Motion decides when you do things. Its AI places your tasks onto your calendar by priority and deadline, and reshuffles them as your day moves. Rymi is built on the opposite belief: that deciding what matters is itself the most important thing you do, and the last thing you should hand to an algorithm.
That disagreement is total, and it makes the choice unusually clean. If you want to stop deciding, that is Motion's whole promise. If you suspect the deciding was the point all along, that is Rymi's. This page exists mostly to help you work out which of those two people you are.
If your bottleneck is fitting many tasks around many meetings, Motion's automatic scheduling and rescheduling is genuinely valuable. It does real work you would otherwise do by hand: when a meeting moves, everything downstream re-plans itself, and you do not sit there manually shuffling blocks. For a calendar-heavy professional, that is the right tool, and Rymi cannot and will not do it.
Motion has also grown into an all-in-one work app, with docs, sheets, AI chat and meeting notes alongside the scheduler. There is no free plan; Pro runs around $19 a month (closer to $13 a month billed annually), with a Business tier above it and a short trial, and AI usage that can add to the bill. For a team that wants scheduling, projects, and AI in one paid place, it is a lot of capability.
Rymi hands you the decision rather than taking it. Each morning you choose the few things that matter and commit to them; nothing is auto-placed, nothing is reshuffled overnight.

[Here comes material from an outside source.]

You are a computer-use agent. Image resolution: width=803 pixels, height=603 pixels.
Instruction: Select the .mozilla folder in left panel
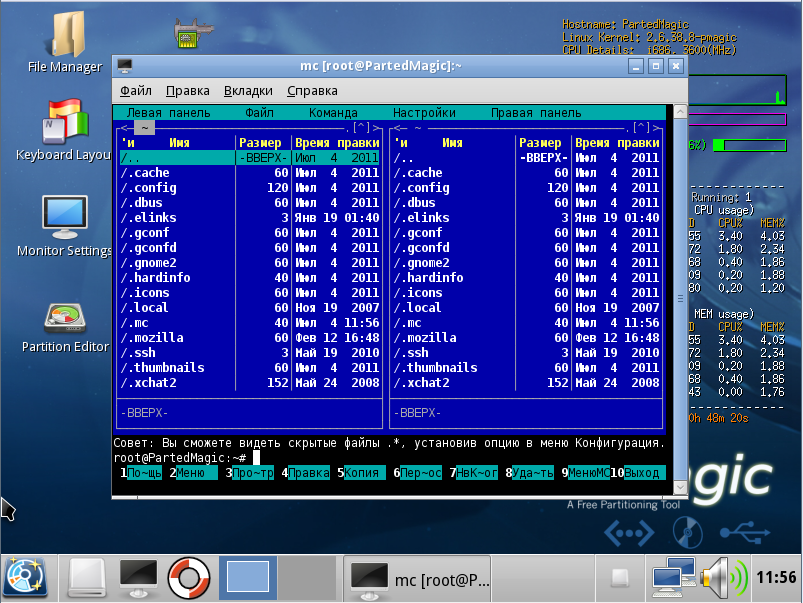point(152,338)
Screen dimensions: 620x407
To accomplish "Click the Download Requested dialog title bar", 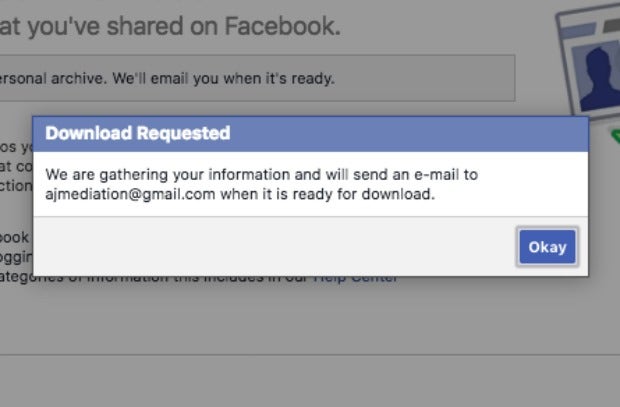I will [x=310, y=134].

It is free, native, fast, and private - no calendar to hand over, no account to create. To be fair to Motion: it lets you drag to correct its choices, so it is not that you have no control. It is that you spend your time correcting the algorithm instead of making the call - and making the call is the part Rymi thinks is worth doing yourself.
The concessions here are large, and worth stating plainly. Rymi has no calendar auto-scheduling, no project management, no integrations, and no AI. If you genuinely want a tool to plan your day so that you do not have to, Rymi is the wrong app, and you should keep looking. For context, not as ammunition: Motion's mobile app is widely reported as weak, and its expansion into an all-in-one suite has drawn "bloat" criticism - worth weighing before you commit to a premium subscription, but not the reason to choose Rymi. The reason is the disagreement, not the reviews.